## INFORMATION SHOWN

- - -

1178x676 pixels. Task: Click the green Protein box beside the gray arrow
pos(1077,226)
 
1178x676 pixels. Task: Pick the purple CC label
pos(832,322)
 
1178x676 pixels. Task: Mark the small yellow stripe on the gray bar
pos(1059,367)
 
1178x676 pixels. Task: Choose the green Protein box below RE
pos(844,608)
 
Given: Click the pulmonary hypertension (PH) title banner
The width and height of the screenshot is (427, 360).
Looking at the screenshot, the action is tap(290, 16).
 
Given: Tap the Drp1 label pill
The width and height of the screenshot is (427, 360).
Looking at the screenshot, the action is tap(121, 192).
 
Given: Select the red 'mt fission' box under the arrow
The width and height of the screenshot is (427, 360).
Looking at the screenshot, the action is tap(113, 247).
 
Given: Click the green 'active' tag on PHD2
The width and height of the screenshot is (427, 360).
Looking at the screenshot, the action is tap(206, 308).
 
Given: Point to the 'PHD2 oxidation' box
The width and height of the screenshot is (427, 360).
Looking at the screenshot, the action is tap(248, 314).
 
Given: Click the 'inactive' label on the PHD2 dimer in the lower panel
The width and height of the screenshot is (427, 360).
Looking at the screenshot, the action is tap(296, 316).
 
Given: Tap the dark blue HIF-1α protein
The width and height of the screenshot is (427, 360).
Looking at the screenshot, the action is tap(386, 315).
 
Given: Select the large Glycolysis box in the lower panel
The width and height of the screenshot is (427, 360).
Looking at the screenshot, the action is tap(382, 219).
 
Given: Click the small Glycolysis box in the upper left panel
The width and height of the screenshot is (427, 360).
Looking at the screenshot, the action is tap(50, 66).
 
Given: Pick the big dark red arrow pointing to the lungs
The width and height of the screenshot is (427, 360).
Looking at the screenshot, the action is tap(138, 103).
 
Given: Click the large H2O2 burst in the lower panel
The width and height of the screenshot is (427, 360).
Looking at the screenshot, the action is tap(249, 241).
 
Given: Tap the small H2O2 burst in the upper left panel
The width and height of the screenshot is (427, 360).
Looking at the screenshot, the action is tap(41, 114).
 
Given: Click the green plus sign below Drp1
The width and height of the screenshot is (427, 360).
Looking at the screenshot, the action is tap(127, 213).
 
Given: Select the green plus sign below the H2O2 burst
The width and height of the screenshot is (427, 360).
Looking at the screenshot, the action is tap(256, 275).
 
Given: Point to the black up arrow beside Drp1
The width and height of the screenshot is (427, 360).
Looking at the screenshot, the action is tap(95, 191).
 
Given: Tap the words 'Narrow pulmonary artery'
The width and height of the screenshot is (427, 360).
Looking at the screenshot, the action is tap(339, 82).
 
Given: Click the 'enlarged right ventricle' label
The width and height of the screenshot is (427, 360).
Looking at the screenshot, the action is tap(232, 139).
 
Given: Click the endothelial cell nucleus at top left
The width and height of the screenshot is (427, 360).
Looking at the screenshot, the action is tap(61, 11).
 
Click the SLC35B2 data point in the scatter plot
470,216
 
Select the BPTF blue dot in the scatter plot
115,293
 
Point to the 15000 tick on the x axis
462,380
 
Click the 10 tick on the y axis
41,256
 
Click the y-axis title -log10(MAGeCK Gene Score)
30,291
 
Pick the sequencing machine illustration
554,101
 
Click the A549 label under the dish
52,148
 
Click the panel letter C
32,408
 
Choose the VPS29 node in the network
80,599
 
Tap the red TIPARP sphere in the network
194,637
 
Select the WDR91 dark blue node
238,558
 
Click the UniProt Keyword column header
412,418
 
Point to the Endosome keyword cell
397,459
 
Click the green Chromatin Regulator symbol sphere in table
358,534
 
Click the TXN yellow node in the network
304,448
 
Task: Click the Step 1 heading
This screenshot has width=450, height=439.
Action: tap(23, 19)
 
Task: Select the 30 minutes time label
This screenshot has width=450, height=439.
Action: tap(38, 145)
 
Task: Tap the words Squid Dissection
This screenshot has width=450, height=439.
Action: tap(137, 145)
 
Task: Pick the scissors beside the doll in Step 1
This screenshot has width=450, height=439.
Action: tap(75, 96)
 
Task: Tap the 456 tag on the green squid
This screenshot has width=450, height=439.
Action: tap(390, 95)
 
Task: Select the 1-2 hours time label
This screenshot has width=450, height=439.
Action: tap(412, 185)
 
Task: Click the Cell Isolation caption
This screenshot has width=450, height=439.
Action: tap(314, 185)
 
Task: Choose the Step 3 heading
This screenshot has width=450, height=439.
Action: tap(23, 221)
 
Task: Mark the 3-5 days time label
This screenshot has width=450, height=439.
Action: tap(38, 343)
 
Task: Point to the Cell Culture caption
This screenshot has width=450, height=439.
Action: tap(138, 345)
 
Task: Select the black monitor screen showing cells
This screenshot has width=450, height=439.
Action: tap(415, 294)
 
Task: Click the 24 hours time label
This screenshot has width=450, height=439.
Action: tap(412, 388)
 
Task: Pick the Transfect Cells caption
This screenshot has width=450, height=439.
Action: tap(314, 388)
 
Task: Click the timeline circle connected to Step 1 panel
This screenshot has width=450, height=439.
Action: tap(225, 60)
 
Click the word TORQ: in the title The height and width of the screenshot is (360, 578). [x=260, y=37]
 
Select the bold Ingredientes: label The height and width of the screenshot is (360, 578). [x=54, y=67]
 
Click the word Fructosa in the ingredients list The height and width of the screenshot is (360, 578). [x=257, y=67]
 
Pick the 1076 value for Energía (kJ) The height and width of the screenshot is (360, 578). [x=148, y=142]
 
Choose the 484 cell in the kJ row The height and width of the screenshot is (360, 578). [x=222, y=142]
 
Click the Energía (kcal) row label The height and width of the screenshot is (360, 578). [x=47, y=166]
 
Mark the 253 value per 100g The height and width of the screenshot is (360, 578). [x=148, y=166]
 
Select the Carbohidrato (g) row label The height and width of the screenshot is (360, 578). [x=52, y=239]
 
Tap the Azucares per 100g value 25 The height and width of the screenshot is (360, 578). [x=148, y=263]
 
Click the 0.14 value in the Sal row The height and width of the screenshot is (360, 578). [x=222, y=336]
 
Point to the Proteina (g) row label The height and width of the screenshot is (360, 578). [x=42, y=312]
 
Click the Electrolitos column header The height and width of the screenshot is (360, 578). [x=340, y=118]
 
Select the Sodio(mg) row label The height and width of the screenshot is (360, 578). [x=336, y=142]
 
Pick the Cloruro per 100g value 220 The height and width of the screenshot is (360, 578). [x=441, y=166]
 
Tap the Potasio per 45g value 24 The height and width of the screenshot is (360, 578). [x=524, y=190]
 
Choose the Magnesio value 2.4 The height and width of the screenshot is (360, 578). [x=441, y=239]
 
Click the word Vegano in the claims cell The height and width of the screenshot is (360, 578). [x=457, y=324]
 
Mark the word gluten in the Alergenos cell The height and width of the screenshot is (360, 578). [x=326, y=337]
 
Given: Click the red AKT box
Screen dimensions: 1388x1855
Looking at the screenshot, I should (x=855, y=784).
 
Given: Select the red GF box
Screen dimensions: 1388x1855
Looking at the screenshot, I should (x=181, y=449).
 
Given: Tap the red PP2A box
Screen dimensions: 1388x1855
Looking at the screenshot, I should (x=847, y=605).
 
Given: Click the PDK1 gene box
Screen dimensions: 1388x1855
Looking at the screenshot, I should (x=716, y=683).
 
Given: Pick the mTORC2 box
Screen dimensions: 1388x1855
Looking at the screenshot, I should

- - -

## TASK DETAILS
Copy all records verbatim.

## COMPLETED EXERCISE
1178x676 pixels. Task: Click the green Protein box beside the gray arrow
pos(1077,226)
 
1178x676 pixels. Task: Pick the purple CC label
pos(832,322)
 
1178x676 pixels. Task: Mark the small yellow stripe on the gray bar
pos(1059,367)
 
1178x676 pixels. Task: Choose the green Protein box below RE
pos(844,608)
 
Given: Click the pulmonary hypertension (PH) title banner
The width and height of the screenshot is (427, 360).
Looking at the screenshot, the action is tap(290, 16).
 
Given: Tap the Drp1 label pill
The width and height of the screenshot is (427, 360).
Looking at the screenshot, the action is tap(121, 192).
 
Given: Select the red 'mt fission' box under the arrow
The width and height of the screenshot is (427, 360).
Looking at the screenshot, the action is tap(113, 247).
 
Given: Click the green 'active' tag on PHD2
The width and height of the screenshot is (427, 360).
Looking at the screenshot, the action is tap(206, 308).
 
Given: Point to the 'PHD2 oxidation' box
The width and height of the screenshot is (427, 360).
Looking at the screenshot, the action is tap(248, 314).
 
Given: Click the 'inactive' label on the PHD2 dimer in the lower panel
The width and height of the screenshot is (427, 360).
Looking at the screenshot, the action is tap(296, 316).
 
Given: Tap the dark blue HIF-1α protein
The width and height of the screenshot is (427, 360).
Looking at the screenshot, the action is tap(386, 315).
 
Given: Select the large Glycolysis box in the lower panel
The width and height of the screenshot is (427, 360).
Looking at the screenshot, the action is tap(382, 219).
 
Given: Click the small Glycolysis box in the upper left panel
The width and height of the screenshot is (427, 360).
Looking at the screenshot, the action is tap(50, 66).
 
Given: Pick the big dark red arrow pointing to the lungs
The width and height of the screenshot is (427, 360).
Looking at the screenshot, the action is tap(138, 103).
 
Given: Click the large H2O2 burst in the lower panel
The width and height of the screenshot is (427, 360).
Looking at the screenshot, the action is tap(249, 241).
 
Given: Tap the small H2O2 burst in the upper left panel
The width and height of the screenshot is (427, 360).
Looking at the screenshot, the action is tap(41, 114).
 
Given: Click the green plus sign below Drp1
The width and height of the screenshot is (427, 360).
Looking at the screenshot, the action is tap(127, 213).
 
Given: Select the green plus sign below the H2O2 burst
The width and height of the screenshot is (427, 360).
Looking at the screenshot, the action is tap(256, 275).
 
Given: Point to the black up arrow beside Drp1
The width and height of the screenshot is (427, 360).
Looking at the screenshot, the action is tap(95, 191).
 
Given: Tap the words 'Narrow pulmonary artery'
The width and height of the screenshot is (427, 360).
Looking at the screenshot, the action is tap(339, 82).
 
Given: Click the 'enlarged right ventricle' label
The width and height of the screenshot is (427, 360).
Looking at the screenshot, the action is tap(232, 139).
 
Given: Click the endothelial cell nucleus at top left
The width and height of the screenshot is (427, 360).
Looking at the screenshot, the action is tap(61, 11).
 
Click the SLC35B2 data point in the scatter plot
470,216
 
Select the BPTF blue dot in the scatter plot
115,293
 
Point to the 15000 tick on the x axis
462,380
 
Click the 10 tick on the y axis
41,256
 
Click the y-axis title -log10(MAGeCK Gene Score)
30,291
 
Pick the sequencing machine illustration
554,101
 
Click the A549 label under the dish
52,148
 
Click the panel letter C
32,408
 
Choose the VPS29 node in the network
80,599
 
Tap the red TIPARP sphere in the network
194,637
 
Select the WDR91 dark blue node
238,558
 
Click the UniProt Keyword column header
412,418
 
Point to the Endosome keyword cell
397,459
 
Click the green Chromatin Regulator symbol sphere in table
358,534
 
Click the TXN yellow node in the network
304,448
 
Task: Click the Step 1 heading
This screenshot has width=450, height=439.
Action: tap(23, 19)
 
Task: Select the 30 minutes time label
This screenshot has width=450, height=439.
Action: tap(38, 145)
 
Task: Tap the words Squid Dissection
This screenshot has width=450, height=439.
Action: tap(137, 145)
 
Task: Pick the scissors beside the doll in Step 1
This screenshot has width=450, height=439.
Action: tap(75, 96)
 
Task: Tap the 456 tag on the green squid
This screenshot has width=450, height=439.
Action: tap(390, 95)
 
Task: Select the 1-2 hours time label
This screenshot has width=450, height=439.
Action: tap(412, 185)
 
Task: Click the Cell Isolation caption
This screenshot has width=450, height=439.
Action: tap(314, 185)
 
Task: Choose the Step 3 heading
This screenshot has width=450, height=439.
Action: tap(23, 221)
 
Task: Mark the 3-5 days time label
This screenshot has width=450, height=439.
Action: tap(38, 343)
 
Task: Point to the Cell Culture caption
This screenshot has width=450, height=439.
Action: tap(138, 345)
 
Task: Select the black monitor screen showing cells
This screenshot has width=450, height=439.
Action: tap(415, 294)
 
Task: Click the 24 hours time label
This screenshot has width=450, height=439.
Action: tap(412, 388)
 
Task: Pick the Transfect Cells caption
This screenshot has width=450, height=439.
Action: tap(314, 388)
 
Task: Click the timeline circle connected to Step 1 panel
This screenshot has width=450, height=439.
Action: tap(225, 60)
 
Click the word TORQ: in the title The height and width of the screenshot is (360, 578). [x=260, y=37]
 
Select the bold Ingredientes: label The height and width of the screenshot is (360, 578). [x=54, y=67]
 
Click the word Fructosa in the ingredients list The height and width of the screenshot is (360, 578). [x=257, y=67]
 
Pick the 1076 value for Energía (kJ) The height and width of the screenshot is (360, 578). [x=148, y=142]
 
Choose the 484 cell in the kJ row The height and width of the screenshot is (360, 578). [x=222, y=142]
 
Click the Energía (kcal) row label The height and width of the screenshot is (360, 578). [x=47, y=166]
 
Mark the 253 value per 100g The height and width of the screenshot is (360, 578). [x=148, y=166]
 
Select the Carbohidrato (g) row label The height and width of the screenshot is (360, 578). [x=52, y=239]
 
Tap the Azucares per 100g value 25 The height and width of the screenshot is (360, 578). [x=148, y=263]
 
Click the 0.14 value in the Sal row The height and width of the screenshot is (360, 578). [x=222, y=336]
 
Point to the Proteina (g) row label The height and width of the screenshot is (360, 578). [x=42, y=312]
 
Click the Electrolitos column header The height and width of the screenshot is (360, 578). [x=340, y=118]
 
Select the Sodio(mg) row label The height and width of the screenshot is (360, 578). [x=336, y=142]
 
Pick the Cloruro per 100g value 220 The height and width of the screenshot is (360, 578). [x=441, y=166]
 
Tap the Potasio per 45g value 24 The height and width of the screenshot is (360, 578). [x=524, y=190]
 
Choose the Magnesio value 2.4 The height and width of the screenshot is (360, 578). [x=441, y=239]
 
Click the word Vegano in the claims cell The height and width of the screenshot is (360, 578). [x=457, y=324]
 
Mark the word gluten in the Alergenos cell The height and width of the screenshot is (360, 578). [x=326, y=337]
 
Given: Click the red AKT box
Screen dimensions: 1388x1855
Looking at the screenshot, I should (x=855, y=784).
 
Given: Select the red GF box
Screen dimensions: 1388x1855
Looking at the screenshot, I should (x=181, y=449).
 
Given: Tap the red PP2A box
Screen dimensions: 1388x1855
Looking at the screenshot, I should (x=847, y=605).
 
Given: Click the PDK1 gene box
Screen dimensions: 1388x1855
Looking at the screenshot, I should (x=716, y=683).
 
Given: Pick the mTORC2 box
Screen dimensions: 1388x1855
Looking at the screenshot, I should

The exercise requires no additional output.